● **What you are asked to do**
Your task is to print the listing exactly as it stands.

● **Source records**
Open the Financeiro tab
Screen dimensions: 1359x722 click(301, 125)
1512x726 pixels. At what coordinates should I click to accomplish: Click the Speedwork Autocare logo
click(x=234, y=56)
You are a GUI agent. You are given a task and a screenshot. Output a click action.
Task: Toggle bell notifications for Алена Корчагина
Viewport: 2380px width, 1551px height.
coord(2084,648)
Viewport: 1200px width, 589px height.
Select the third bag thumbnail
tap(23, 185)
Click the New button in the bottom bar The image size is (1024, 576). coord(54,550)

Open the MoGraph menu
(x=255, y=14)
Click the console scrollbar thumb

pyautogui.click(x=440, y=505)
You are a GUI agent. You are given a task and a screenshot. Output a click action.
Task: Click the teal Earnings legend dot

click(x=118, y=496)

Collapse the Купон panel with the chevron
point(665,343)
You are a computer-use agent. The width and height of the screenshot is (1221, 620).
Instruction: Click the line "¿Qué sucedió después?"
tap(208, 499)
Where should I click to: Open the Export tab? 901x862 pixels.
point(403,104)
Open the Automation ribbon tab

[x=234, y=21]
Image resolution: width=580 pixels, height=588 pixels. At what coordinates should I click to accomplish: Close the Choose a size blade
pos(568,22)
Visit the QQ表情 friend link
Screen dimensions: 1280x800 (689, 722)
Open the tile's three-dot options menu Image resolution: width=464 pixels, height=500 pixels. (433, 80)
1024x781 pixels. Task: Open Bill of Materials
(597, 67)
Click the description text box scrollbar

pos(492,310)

● **Response to the task**
Open the Financeiro tab
Screen dimensions: 1359x722 click(301, 125)
1512x726 pixels. At what coordinates should I click to accomplish: Click the Speedwork Autocare logo
click(x=234, y=56)
You are a GUI agent. You are given a task and a screenshot. Output a click action.
Task: Toggle bell notifications for Алена Корчагина
Viewport: 2380px width, 1551px height.
coord(2084,648)
Viewport: 1200px width, 589px height.
Select the third bag thumbnail
tap(23, 185)
Click the New button in the bottom bar The image size is (1024, 576). coord(54,550)

Open the MoGraph menu
(x=255, y=14)
Click the console scrollbar thumb

pyautogui.click(x=440, y=505)
You are a GUI agent. You are given a task and a screenshot. Output a click action.
Task: Click the teal Earnings legend dot

click(x=118, y=496)

Collapse the Купон panel with the chevron
point(665,343)
You are a computer-use agent. The width and height of the screenshot is (1221, 620).
Instruction: Click the line "¿Qué sucedió después?"
tap(208, 499)
Where should I click to: Open the Export tab? 901x862 pixels.
point(403,104)
Open the Automation ribbon tab

[x=234, y=21]
Image resolution: width=580 pixels, height=588 pixels. At what coordinates should I click to accomplish: Close the Choose a size blade
pos(568,22)
Visit the QQ表情 friend link
Screen dimensions: 1280x800 (689, 722)
Open the tile's three-dot options menu Image resolution: width=464 pixels, height=500 pixels. (433, 80)
1024x781 pixels. Task: Open Bill of Materials
(597, 67)
Click the description text box scrollbar

pos(492,310)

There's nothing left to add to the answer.